I planned my great adventure to Arizona.  It was a loosely formed plan, filled with contingencies and fraught with an open invitation to go in a different direction.  Almost every plan I made has gone in a different direction, sweeping away with it my security and replacing it with fear and anxiety.  I barely managed to keep it at bay.  It hovered just below the surface, threatening to emerge into a full blown panic attack and it was bringing company.  The post traumatic stress I bear is coming along for the ride while I struggle to contain it.  Fear is not what most people actually fear, for it is often fear which has been a constant companion, much like the friend who is really detrimental to our wellbeing, always bringing out the worst aspect of our personality.  Still, though we know this friend does not act in our best interest, we cannot free ourselves from him, either.  Fear we know.  Fear we can face.  What strikes terror in our hearts is the fear of the unknown and what lies outside the comfort of our control.  I have lived with that uncertainty for weeks, and as each day rolled into the next, I became more reclusive.  I also tackled a huge emotional growth spurt; one which I denied affected me more than the moment I wrote about it.  The reality is, I dove head first into the cesspool of my childhood, taking with me only the little rubber floatation ring I used to play in the lake as I swam.  I needed a steel reinforced motorized boat with a spare tank of gasoline. 

Had any one thing been a challenge, I would have breezed through it.  When I am determined, I tackle projects like a hurricane, bringing what I want into the core of my soul so I may expel it forcefully from my being.  I hurl it back to hell, watching in a quiet satisfaction as the shards explode around me.  As the dust settles, my soul is cleansed, and renewal can begin.  The healing white light of heaven wraps me in its warmth, and I am at peace.  Too many things hit me at once, and I do what I do best in times when I am overwhelmed.  I retreat into the safety of my solitude, creating a shield of darkness between me and the outside world which represents all I fear the most.  I never once doubted my decision to move here, nor the need to create a life that originates from the little girl I hid from myself, my true self.  It is a difficult transition, because I am not an easy person to get to know.  I am guarded and suspicious, trust needs to be earned.  I need to trust in my spirit and faith to allow me to grow into the wonderful person I am meant to be.  My past shadows me, though.  It is an unwelcome intruder who waits near to me with every step forward I take.  It is waiting for me to acknowledge I am not meant to be wonderful, that my true self is a cowardly woman who has failed in every area of her life that ever mattered.   It whispers in my ear ever so quietly, reminding me the wonderful woman I desire to become is an illusion just out of my reach.  It whispers ever so softly and quietly, but it is patient and persistent.  Sometimes it drowns out the voice of Spirit, who is infinitely more loving and gentle. 

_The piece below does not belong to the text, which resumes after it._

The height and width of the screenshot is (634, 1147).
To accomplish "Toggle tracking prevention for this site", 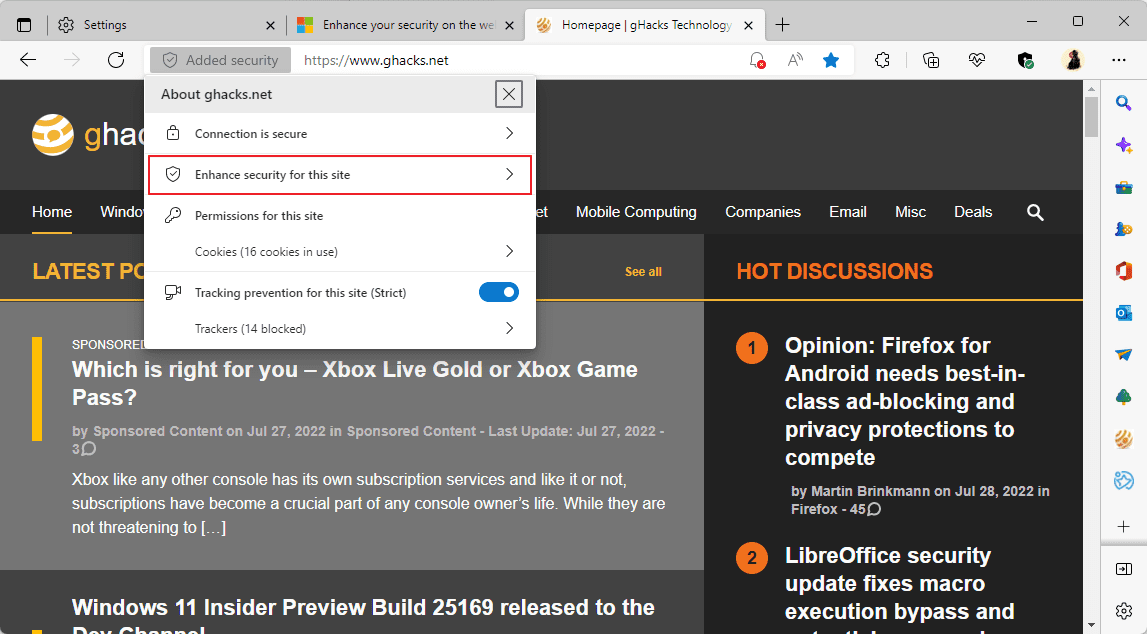I will pyautogui.click(x=499, y=292).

So I retreated while I struggled with my desire to know myself, and to heal what has tortured me throughout my life.  Depression began to swirl around me, my energy waned and I became numb.  And yet, I managed to do what I needed to do to survive.  That is undoubtedly what I do best.  Maybe I should make friends with the Arizona cockroaches; it would seem we have a lot in common.  Sometimes, I feel as if all I ever do is survive, and I am tired.  I want to go back to Spirit, to experience the glory and love I felt when I was there.  Do not mistake my desire to return as despondency, or a veiled suicide plea.  I do not wish to end my life here, but I am tired and I want to go home.  I spent the last several weeks in a self-imposed sanctuary of dark silence.  I withdrew from socialization, and contact with others.  I didn’t have the energy to do it.  I began to worry I might be rising a slippery slope into real darkness, into a great vat of depression I might not be able to pull myself back out of.  It is a vulnerable place to be, but for me it was the safest place I know.  Darkness has always been my friend. 

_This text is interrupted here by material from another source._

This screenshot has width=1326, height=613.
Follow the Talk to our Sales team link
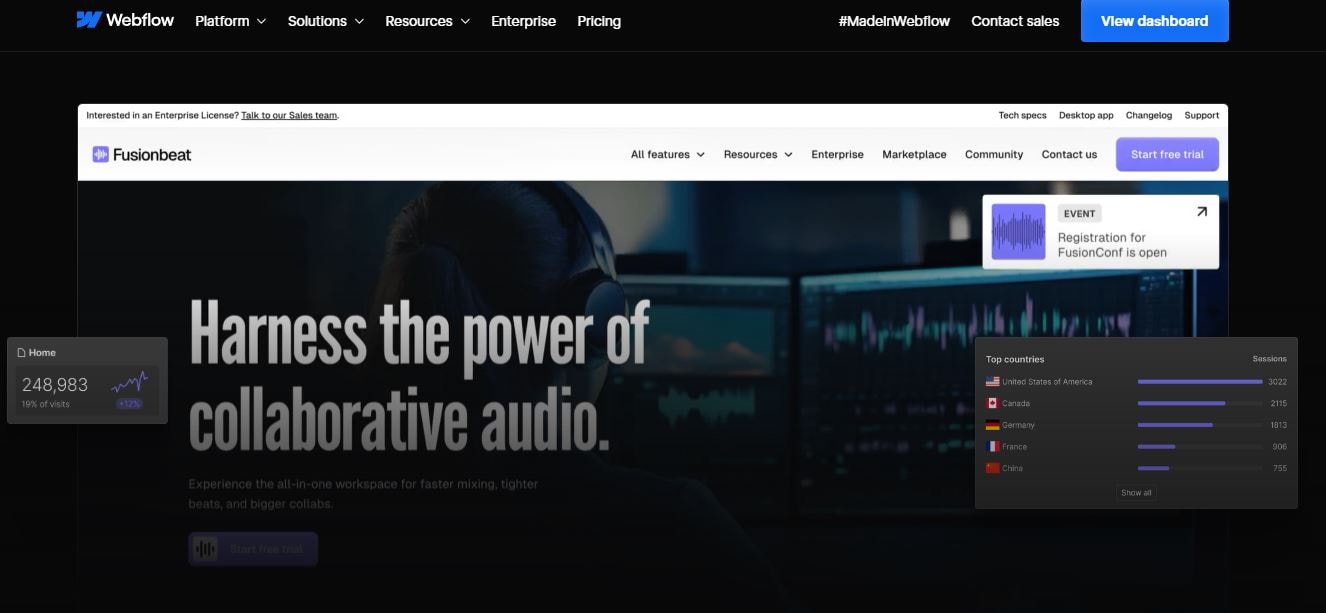pos(289,116)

Just when I thought I was safe from the internal waves of mass emotion and pain, my mother calls.  I was not prepared, yet I chose to engage in a conversation with her.  It is a sharp and jagged path to get to where I need to be with her.  I also know she needs me to apply the Spiritual lessons and gift of unconditional love and acceptance I have been shown to her.  My mother needs to know she is loved.  She may not accept it, but she needs someone to show her life is not about suffering, misery and pain.  I failed in this conversation, because I immediately went back to being her daughter.  I saw myself doing it, I knew I have greater knowledge than that, and yet I returned to being her daughter without so much as a hesitant glance back to the woman I have become.  It was as if that woman never existed at all.

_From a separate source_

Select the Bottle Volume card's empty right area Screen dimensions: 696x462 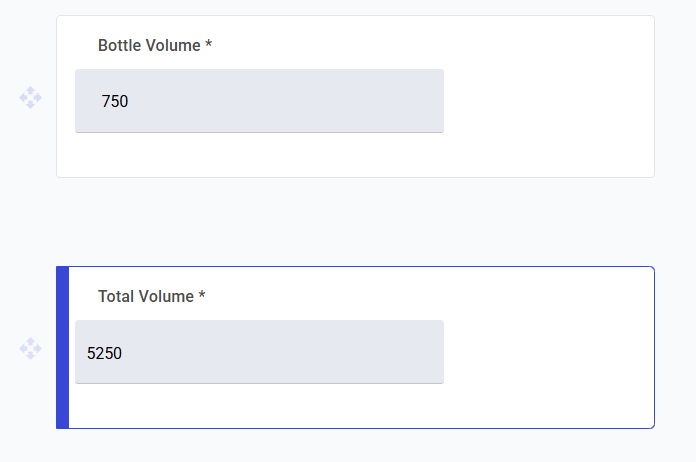point(548,98)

My mother is exactly the same, she re-entered my life with lies and manipulation because that is all she knows how to do.  Intellectually, I understand this, but it is hard to deflect and remain true to myself and what I know is truth.  A number with the area code from Alliance flashed across my screen.  I did not recognize it, but there is a bill collector there who would very much like to speak to me, so I allowed it to go to voice mail.  Imagine my surprise when the message was from a weak and frail woman, pretending she did not know she was calling her own daughter.  I was very specific with her apartment manager, Dave. He did not, could not confuse my phone number with Mary, this is your daughter.  My mother has also had this phone number as I have not changed it for many years.  My fractured and damaged family had this number at one time, and I keep it tethered as the last remnants of hope for the family I will never have.  I wait for my family, my brothers to call me.  It is a call that never comes.  Some damage cannot be repaired, and my family is irrevocably damaged. 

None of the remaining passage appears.